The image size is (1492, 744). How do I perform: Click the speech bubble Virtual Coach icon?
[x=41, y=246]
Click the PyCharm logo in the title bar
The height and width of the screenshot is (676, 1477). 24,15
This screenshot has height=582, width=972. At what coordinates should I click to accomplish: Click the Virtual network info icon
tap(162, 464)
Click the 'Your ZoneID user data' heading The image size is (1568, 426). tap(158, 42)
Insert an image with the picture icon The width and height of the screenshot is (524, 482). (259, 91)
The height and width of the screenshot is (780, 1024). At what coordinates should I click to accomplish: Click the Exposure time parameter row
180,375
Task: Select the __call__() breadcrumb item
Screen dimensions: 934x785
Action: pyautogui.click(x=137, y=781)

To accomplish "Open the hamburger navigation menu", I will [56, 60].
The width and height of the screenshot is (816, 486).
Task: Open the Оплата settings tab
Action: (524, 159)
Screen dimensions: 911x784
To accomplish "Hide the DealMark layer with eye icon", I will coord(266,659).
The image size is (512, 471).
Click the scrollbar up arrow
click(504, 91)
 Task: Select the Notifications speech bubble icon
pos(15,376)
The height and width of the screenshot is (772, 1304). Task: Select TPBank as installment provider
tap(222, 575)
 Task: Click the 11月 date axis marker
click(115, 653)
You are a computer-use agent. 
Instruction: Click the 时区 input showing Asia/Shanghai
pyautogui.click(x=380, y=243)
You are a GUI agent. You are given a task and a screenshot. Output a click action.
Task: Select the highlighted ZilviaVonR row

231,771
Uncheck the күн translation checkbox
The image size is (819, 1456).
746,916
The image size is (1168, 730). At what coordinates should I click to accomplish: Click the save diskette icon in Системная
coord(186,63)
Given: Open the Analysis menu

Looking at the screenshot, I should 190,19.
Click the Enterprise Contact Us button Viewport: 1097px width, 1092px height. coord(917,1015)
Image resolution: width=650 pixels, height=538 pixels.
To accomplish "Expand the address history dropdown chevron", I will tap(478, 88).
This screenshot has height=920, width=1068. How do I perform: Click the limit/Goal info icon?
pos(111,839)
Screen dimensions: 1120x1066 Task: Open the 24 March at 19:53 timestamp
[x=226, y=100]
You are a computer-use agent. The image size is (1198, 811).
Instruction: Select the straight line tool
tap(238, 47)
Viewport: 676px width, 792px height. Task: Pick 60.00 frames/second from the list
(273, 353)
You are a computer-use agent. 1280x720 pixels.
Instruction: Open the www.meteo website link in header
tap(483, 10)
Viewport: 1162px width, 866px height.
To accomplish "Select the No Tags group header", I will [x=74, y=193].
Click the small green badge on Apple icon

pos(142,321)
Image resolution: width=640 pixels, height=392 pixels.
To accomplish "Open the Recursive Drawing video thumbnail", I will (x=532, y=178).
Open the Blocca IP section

● **YOUR TASK**: Copy out the whole listing exactly.

● **SOLUTION BELOW**:
The image size is (1492, 744). How do I perform: Click the speech bubble Virtual Coach icon?
[x=41, y=246]
Click the PyCharm logo in the title bar
The height and width of the screenshot is (676, 1477). 24,15
This screenshot has height=582, width=972. At what coordinates should I click to accomplish: Click the Virtual network info icon
tap(162, 464)
Click the 'Your ZoneID user data' heading The image size is (1568, 426). tap(158, 42)
Insert an image with the picture icon The width and height of the screenshot is (524, 482). (259, 91)
The height and width of the screenshot is (780, 1024). At what coordinates should I click to accomplish: Click the Exposure time parameter row
180,375
Task: Select the __call__() breadcrumb item
Screen dimensions: 934x785
Action: pyautogui.click(x=137, y=781)

To accomplish "Open the hamburger navigation menu", I will [56, 60].
The width and height of the screenshot is (816, 486).
Task: Open the Оплата settings tab
Action: (524, 159)
Screen dimensions: 911x784
To accomplish "Hide the DealMark layer with eye icon", I will coord(266,659).
The image size is (512, 471).
Click the scrollbar up arrow
click(504, 91)
 Task: Select the Notifications speech bubble icon
pos(15,376)
The height and width of the screenshot is (772, 1304). Task: Select TPBank as installment provider
tap(222, 575)
 Task: Click the 11月 date axis marker
click(115, 653)
You are a computer-use agent. 
Instruction: Click the 时区 input showing Asia/Shanghai
pyautogui.click(x=380, y=243)
You are a GUI agent. You are given a task and a screenshot. Output a click action.
Task: Select the highlighted ZilviaVonR row

231,771
Uncheck the күн translation checkbox
The image size is (819, 1456).
746,916
The image size is (1168, 730). At what coordinates should I click to accomplish: Click the save diskette icon in Системная
coord(186,63)
Given: Open the Analysis menu

Looking at the screenshot, I should 190,19.
Click the Enterprise Contact Us button Viewport: 1097px width, 1092px height. coord(917,1015)
Image resolution: width=650 pixels, height=538 pixels.
To accomplish "Expand the address history dropdown chevron", I will tap(478, 88).
This screenshot has height=920, width=1068. How do I perform: Click the limit/Goal info icon?
pos(111,839)
Screen dimensions: 1120x1066 Task: Open the 24 March at 19:53 timestamp
[x=226, y=100]
You are a computer-use agent. The image size is (1198, 811).
Instruction: Select the straight line tool
tap(238, 47)
Viewport: 676px width, 792px height. Task: Pick 60.00 frames/second from the list
(273, 353)
You are a computer-use agent. 1280x720 pixels.
Instruction: Open the www.meteo website link in header
tap(483, 10)
Viewport: 1162px width, 866px height.
To accomplish "Select the No Tags group header", I will [x=74, y=193].
Click the small green badge on Apple icon

pos(142,321)
Image resolution: width=640 pixels, height=392 pixels.
To accomplish "Open the Recursive Drawing video thumbnail", I will (x=532, y=178).
Open the Blocca IP section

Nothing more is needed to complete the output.